Podemos concluir que a obra é um marco na Netflix por ser a primeira série de comédia brasileira da distribuidora. É perspicaz na abordagem satírica sobre a história da nossa televisão, principalmente nos icônicos anos 1980, quando a democracia foi restaurada no país. Acreditamos que Samantha! é uma obra que segue vários parâmetros de qualidade no audiovisual como diversidade, ampliação do horizonte do público, oportunidade e originalidade, como discorremos, entretanto, é interessante observar o jogo feito com os estereótipos e até que ponto seria interessante reforça-los.  

Referências

BORGES, Gabriela. SIGILIANO, Daiana. Qualidade Audiovisual e Competência Midiática: proposta teórico-metodológica de análise de séries ficcionais. In: XXX Encontro Anual da Compós, Pontifícia Universidade Católica de São Paulo, São Paulo – SP, 27 a 30 de julho de 2021. Disponível em: <https://bit.ly/3Bb8OsL>. Acesso em: 14 nov. 2021. 

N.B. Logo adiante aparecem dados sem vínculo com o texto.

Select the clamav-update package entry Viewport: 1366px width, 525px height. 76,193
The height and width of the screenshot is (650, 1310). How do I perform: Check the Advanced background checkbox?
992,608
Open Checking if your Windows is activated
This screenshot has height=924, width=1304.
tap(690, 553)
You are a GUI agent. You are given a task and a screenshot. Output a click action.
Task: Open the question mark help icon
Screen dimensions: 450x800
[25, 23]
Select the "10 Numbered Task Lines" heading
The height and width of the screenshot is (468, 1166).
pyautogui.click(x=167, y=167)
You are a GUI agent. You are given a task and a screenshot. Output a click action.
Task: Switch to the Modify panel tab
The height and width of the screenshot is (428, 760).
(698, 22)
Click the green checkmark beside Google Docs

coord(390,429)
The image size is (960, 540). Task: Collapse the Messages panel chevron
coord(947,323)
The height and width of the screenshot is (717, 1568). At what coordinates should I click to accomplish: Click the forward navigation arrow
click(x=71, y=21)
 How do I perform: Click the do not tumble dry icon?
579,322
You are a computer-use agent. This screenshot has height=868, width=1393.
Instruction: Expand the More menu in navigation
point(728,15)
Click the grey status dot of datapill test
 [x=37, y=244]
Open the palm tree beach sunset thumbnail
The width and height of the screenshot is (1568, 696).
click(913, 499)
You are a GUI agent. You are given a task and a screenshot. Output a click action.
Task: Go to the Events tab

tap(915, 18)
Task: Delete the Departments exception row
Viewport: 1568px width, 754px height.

EGRI, Lajos. The Art of Dramatic Writing: Its Basis in the Creative Interpretation of Human Motives. New York: Touchstone, 2004.

JOST, François. Do que as séries americanas são sintomas? Tradução de Elizabeth B. Duarte e Vanessa Curvello. Porto Alegre: Sulina, 2012. 

MITTELL, Jason. Television and American Culture. UK: Oxford University Press, 2009.

NEWMAN, Michael Z. From Beats to Arcs: Towards a Poetics of Television Narrative. The Velvet Light Trap, University of Texas Press, n. 58, p. 16-28, 2006. Disponível em: <http://my.fit.edu/~lperdiga/HUM%2030850-Television%20and%20Popular%20Culture–Newman.pdf>. Acesso em: 03 jul. 2020.


OLIVEIRA, Larissa. Gestos nostálgicos na televisão brasileira: a representação dos
programas infantis dos anos 1980 em Samantha! e Verão 90. 148 f. Dissertação (Mestrado em Comunicação e Culturas Midiáticas), Universidade Federal da Paraíba – UFPB, Paraíba, 2021.